(Problem) Reproduce each of the following records without any deviation.

---------------

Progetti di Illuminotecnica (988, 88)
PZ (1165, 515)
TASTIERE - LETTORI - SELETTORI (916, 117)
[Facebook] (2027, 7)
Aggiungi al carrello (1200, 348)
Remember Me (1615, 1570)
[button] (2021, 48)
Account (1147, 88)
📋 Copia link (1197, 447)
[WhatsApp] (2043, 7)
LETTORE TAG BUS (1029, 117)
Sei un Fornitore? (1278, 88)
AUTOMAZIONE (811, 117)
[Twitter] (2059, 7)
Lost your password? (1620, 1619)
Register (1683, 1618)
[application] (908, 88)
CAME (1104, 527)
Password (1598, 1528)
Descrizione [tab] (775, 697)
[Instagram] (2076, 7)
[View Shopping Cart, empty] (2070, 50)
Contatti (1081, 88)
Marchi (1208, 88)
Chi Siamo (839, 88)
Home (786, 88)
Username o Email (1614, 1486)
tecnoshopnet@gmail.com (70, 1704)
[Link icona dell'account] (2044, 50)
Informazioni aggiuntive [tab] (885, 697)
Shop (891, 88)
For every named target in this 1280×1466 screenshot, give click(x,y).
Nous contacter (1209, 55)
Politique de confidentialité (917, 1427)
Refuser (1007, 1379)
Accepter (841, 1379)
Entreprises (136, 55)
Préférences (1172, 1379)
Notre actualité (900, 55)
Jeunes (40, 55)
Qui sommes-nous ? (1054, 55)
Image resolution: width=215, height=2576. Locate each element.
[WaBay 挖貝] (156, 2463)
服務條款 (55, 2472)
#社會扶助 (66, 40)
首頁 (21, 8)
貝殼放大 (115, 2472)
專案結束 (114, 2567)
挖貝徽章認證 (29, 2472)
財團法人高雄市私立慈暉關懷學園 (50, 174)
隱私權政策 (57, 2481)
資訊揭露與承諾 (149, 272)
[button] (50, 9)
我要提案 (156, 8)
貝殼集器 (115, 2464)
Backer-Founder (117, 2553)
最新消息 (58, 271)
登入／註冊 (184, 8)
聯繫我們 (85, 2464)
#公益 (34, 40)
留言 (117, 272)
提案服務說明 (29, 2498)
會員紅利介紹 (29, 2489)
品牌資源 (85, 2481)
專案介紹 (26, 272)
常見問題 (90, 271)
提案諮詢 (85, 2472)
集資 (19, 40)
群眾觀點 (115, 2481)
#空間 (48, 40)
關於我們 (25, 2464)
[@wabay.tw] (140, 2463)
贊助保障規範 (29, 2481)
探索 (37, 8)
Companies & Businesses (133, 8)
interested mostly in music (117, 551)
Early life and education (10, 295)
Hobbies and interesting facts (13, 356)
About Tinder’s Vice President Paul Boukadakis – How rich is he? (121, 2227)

---------------

(Task response)
Progetti di Illuminotecnica (988, 88)
PZ (1165, 515)
TASTIERE - LETTORI - SELETTORI (916, 117)
[Facebook] (2027, 7)
Aggiungi al carrello (1200, 348)
Remember Me (1615, 1570)
[button] (2021, 48)
Account (1147, 88)
📋 Copia link (1197, 447)
[WhatsApp] (2043, 7)
LETTORE TAG BUS (1029, 117)
Sei un Fornitore? (1278, 88)
AUTOMAZIONE (811, 117)
[Twitter] (2059, 7)
Lost your password? (1620, 1619)
Register (1683, 1618)
[application] (908, 88)
CAME (1104, 527)
Password (1598, 1528)
Descrizione [tab] (775, 697)
[Instagram] (2076, 7)
[View Shopping Cart, empty] (2070, 50)
Contatti (1081, 88)
Marchi (1208, 88)
Chi Siamo (839, 88)
Home (786, 88)
Username o Email (1614, 1486)
tecnoshopnet@gmail.com (70, 1704)
[Link icona dell'account] (2044, 50)
Informazioni aggiuntive [tab] (885, 697)
Shop (891, 88)
For every named target in this 1280×1466 screenshot, give click(x,y).
Nous contacter (1209, 55)
Politique de confidentialité (917, 1427)
Refuser (1007, 1379)
Accepter (841, 1379)
Entreprises (136, 55)
Préférences (1172, 1379)
Notre actualité (900, 55)
Jeunes (40, 55)
Qui sommes-nous ? (1054, 55)
Image resolution: width=215, height=2576. Locate each element.
[WaBay 挖貝] (156, 2463)
服務條款 (55, 2472)
#社會扶助 (66, 40)
首頁 (21, 8)
貝殼放大 (115, 2472)
專案結束 (114, 2567)
挖貝徽章認證 (29, 2472)
財團法人高雄市私立慈暉關懷學園 (50, 174)
隱私權政策 (57, 2481)
資訊揭露與承諾 (149, 272)
[button] (50, 9)
我要提案 (156, 8)
貝殼集器 (115, 2464)
Backer-Founder (117, 2553)
最新消息 (58, 271)
登入／註冊 (184, 8)
聯繫我們 (85, 2464)
#公益 (34, 40)
留言 (117, 272)
提案服務說明 (29, 2498)
會員紅利介紹 (29, 2489)
品牌資源 (85, 2481)
專案介紹 (26, 272)
常見問題 (90, 271)
提案諮詢 (85, 2472)
集資 (19, 40)
群眾觀點 (115, 2481)
#空間 (48, 40)
關於我們 (25, 2464)
[@wabay.tw] (140, 2463)
贊助保障規範 (29, 2481)
探索 (37, 8)
Companies & Businesses (133, 8)
interested mostly in music (117, 551)
Early life and education (10, 295)
Hobbies and interesting facts (13, 356)
About Tinder’s Vice President Paul Boukadakis – How rich is he? (121, 2227)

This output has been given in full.